Долговязый, нескладный Дядя Сэм в полосатых брюках, в цилиндре и с бородкой клинышком вместе с толстеньким Джоном Буллем в сапожках и фраке не сходил тогда с газетных страниц. Чего только с ними не происходило: то они шлепались в лужу, то их выгоняли пинком под зад какие-то дюжие ребята, а иногда даже дрались между собой. Если же появлялся непомерно толстый капиталист в черном цилиндре и с сигарой в зубах, то в руках у него непременно был огромный мешок, а на нем единица со многими нулями - чем больше, тем лучше. Иногда сквозь дырки в мешке сыпались монеты или бумажки. Если же на арене появлялся британский лев, то ему не забывали нарисовать заплатку на заднем месте или отпечаток чьего-то ботинка. И так мне нравились приключения этих персонажей, что стал я сам придумывать им новые беды. Кажется, родителей эта затея не воодушевила - во всяком случае, они пытались отвлечь меня старыми немецкими книжками с готическим шрифтом и с литографиями, которые остались от деда. Все это услужливо и ехидно напоминала мне теперь тюрьма.
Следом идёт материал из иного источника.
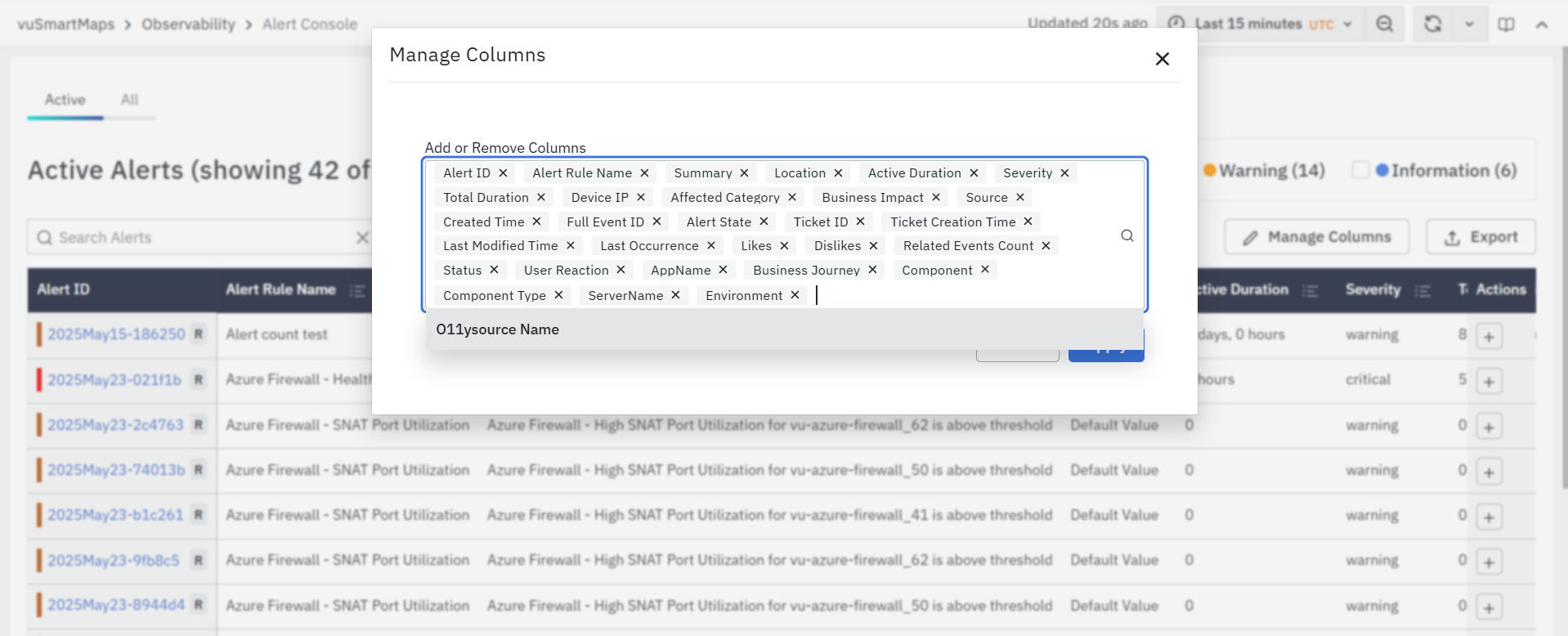Click the Export button

coord(1481,237)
Жили мы тогда недалеко от Пушкинской площади, в старом, деревянном и оштукатуренном сверху двухэтажном доме, очень типичном для Москвы. Их стояло на нашей улице три таких подряд, и еще во времена моего детства осмотрела их какая-то комиссия и определила, что для жилья они не годны. На углу каждого из них написали синей масляной краской "Д.Н.С.", что означало: Дом На Слом. Простояли они, однако, до 1970 года, и все время в них люди жили.
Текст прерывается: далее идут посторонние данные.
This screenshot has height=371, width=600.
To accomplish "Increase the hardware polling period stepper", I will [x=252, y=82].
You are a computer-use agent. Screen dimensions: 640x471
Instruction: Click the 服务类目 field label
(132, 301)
В нашей квартире на втором этаже жило четыре семьи, одна из них - наши родственники. Кухня же, коридор, ванная и туалет были у нас общими. Считалось, что нам еще здорово повезло: бывали квартиры и по десяти-двенадцати семей, а то и вообще бараки, где семьи жили, разделенные занавесками или фанерными перегородками. Да и соседи у нас были сравнительно спокойные.
Во время войны московские жители почти все эвакуировались в глубь страны, другие же, выкуренные из фронтовой полосы семьи оседали в Москве и селились в оставленных домах. После войны, когда вернулись старые жильцы, Москва оказалась переполненной. Уезжать из Москвы никто не хотел, так как снабжалась она продуктами лучше, чем провинция. Жили в подвалах, сараях, в бараках, а почти во всех квартирах ютилось помногу семей: хоть и до войны была теснота в коммуналках, а стало еще хуже. Так продолжалось до 60-х годов, но и сейчас еще больше трети московских квартир - коммунальные.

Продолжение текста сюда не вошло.